Format the material from its start through the line containing "data-label: 48% is" as a JSON list of strings, one string per line, with blank lines omitted and the pictures left out.

BEGIN

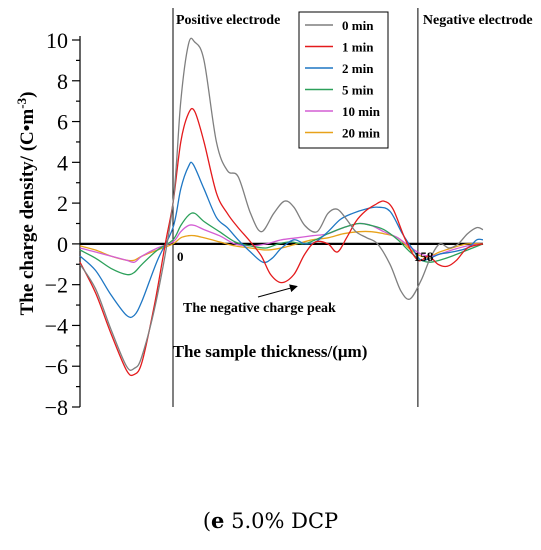 The image size is (541, 550). What do you see at coordinates (358, 68) in the screenshot?
I see `legend-entry: 2 min` at bounding box center [358, 68].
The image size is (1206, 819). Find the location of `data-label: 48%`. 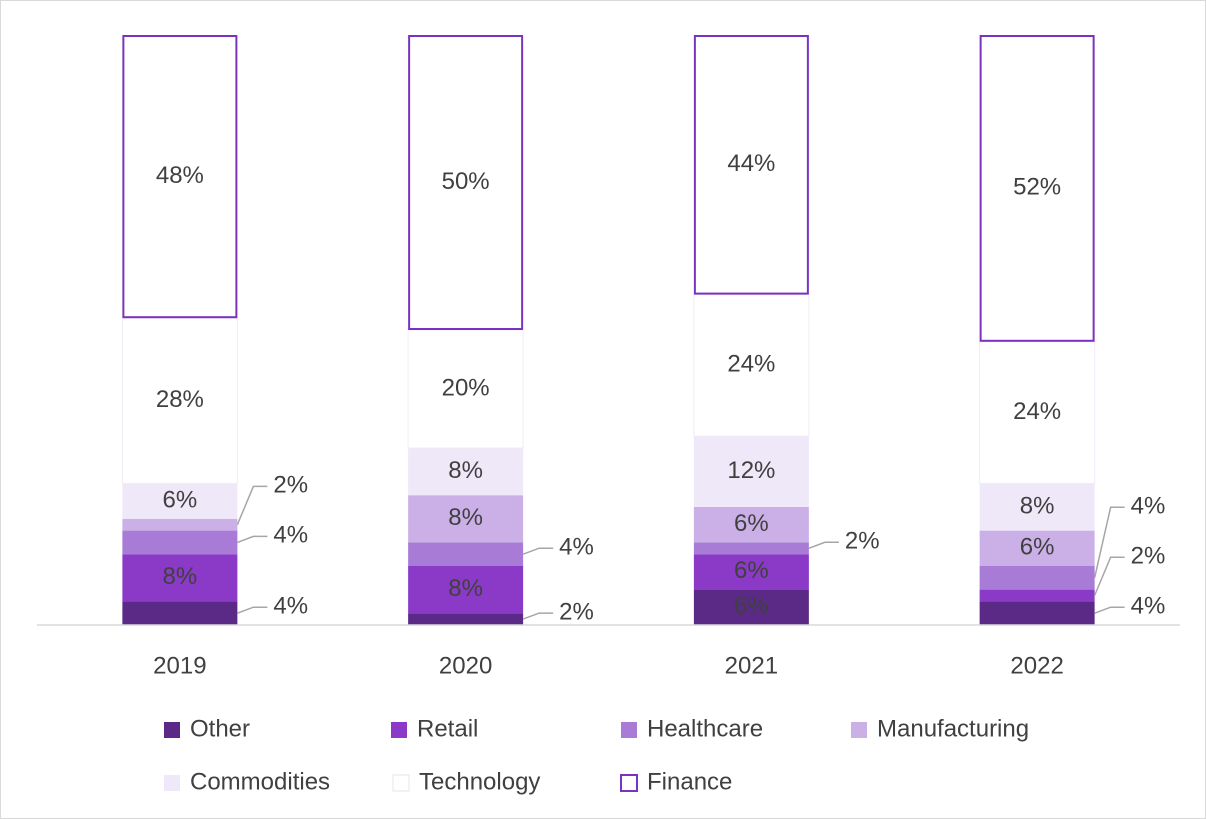

data-label: 48% is located at coordinates (180, 176).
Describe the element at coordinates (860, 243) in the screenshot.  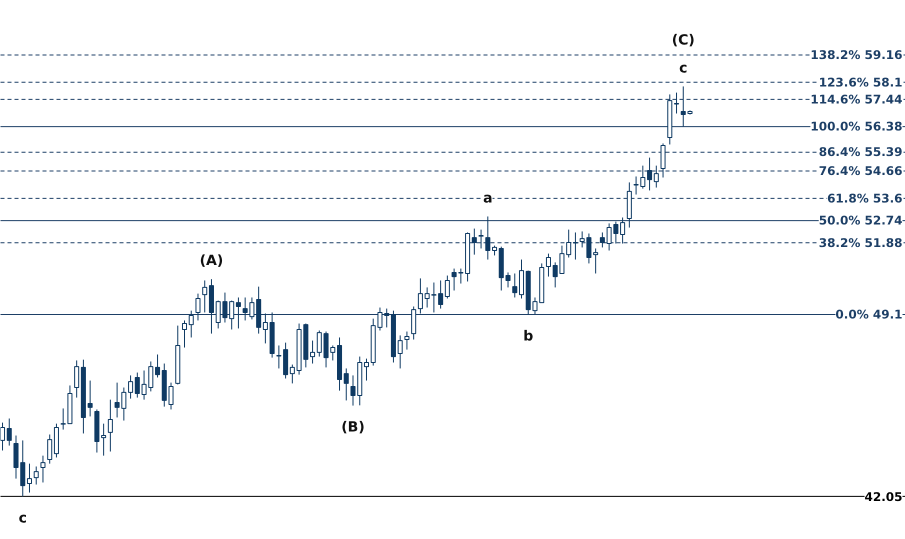
I see `ref-line-label: 38.2% 51.88` at that location.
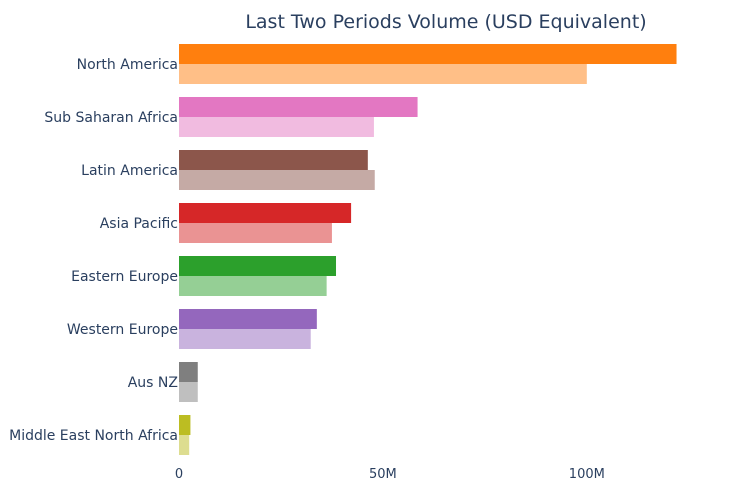 The height and width of the screenshot is (492, 738). What do you see at coordinates (130, 171) in the screenshot?
I see `category-label: Latin America` at bounding box center [130, 171].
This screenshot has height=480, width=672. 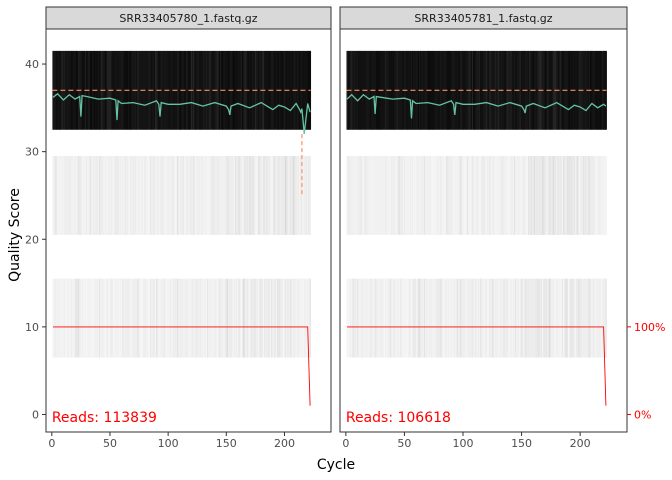 I want to click on cumulative-reads-line, so click(x=182, y=366).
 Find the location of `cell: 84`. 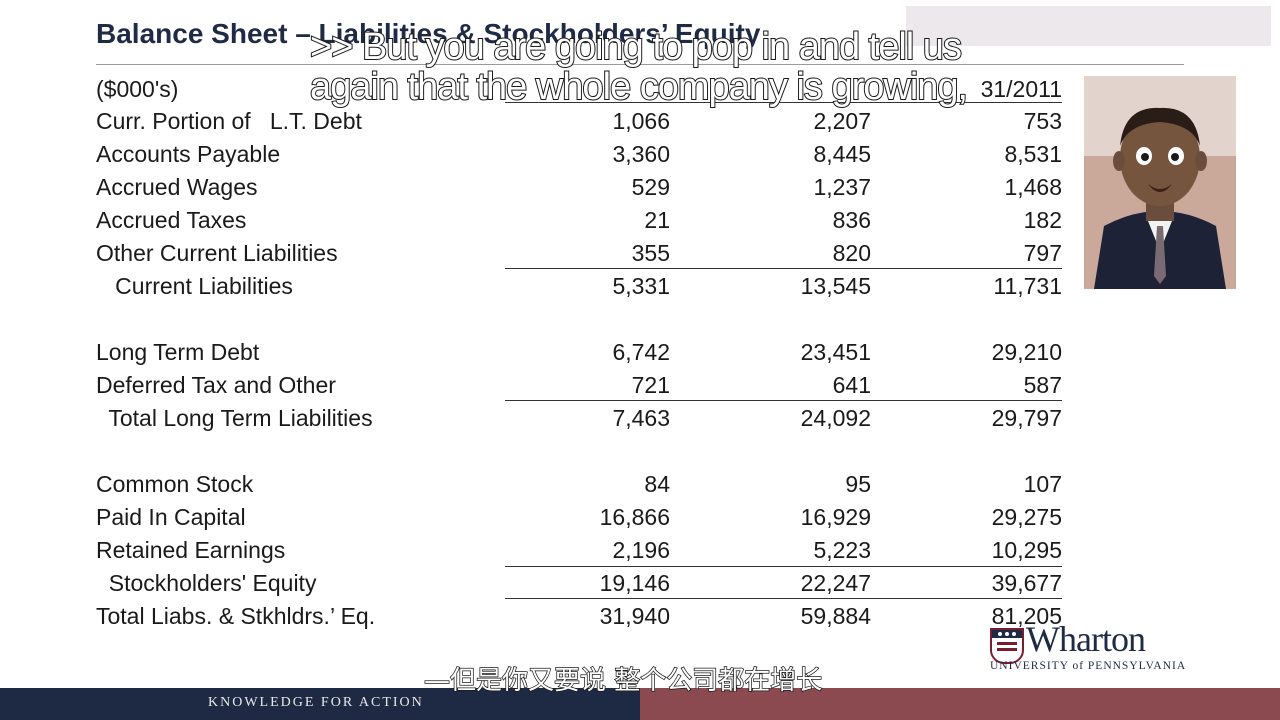

cell: 84 is located at coordinates (657, 484).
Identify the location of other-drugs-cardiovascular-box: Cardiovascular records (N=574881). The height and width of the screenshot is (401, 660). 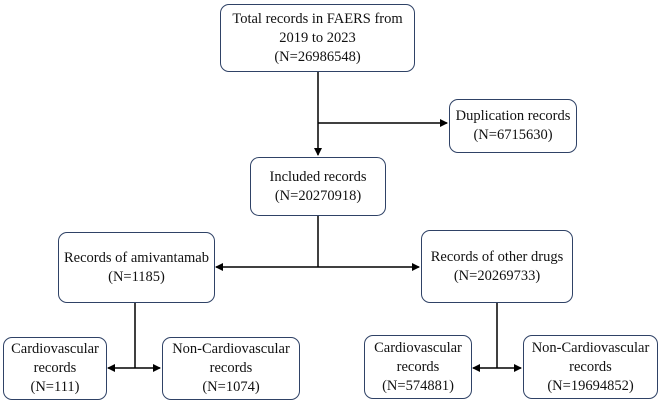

END

● EXERCISE ANSWER
[
  " The image size is (541, 550). What do you see at coordinates (358, 68) in the screenshot?",
  "I see `legend-entry: 2 min` at bounding box center [358, 68].",
  "The image size is (1206, 819). Find the location of `data-label: 48%`. ",
  "data-label: 48% is located at coordinates (180, 176)."
]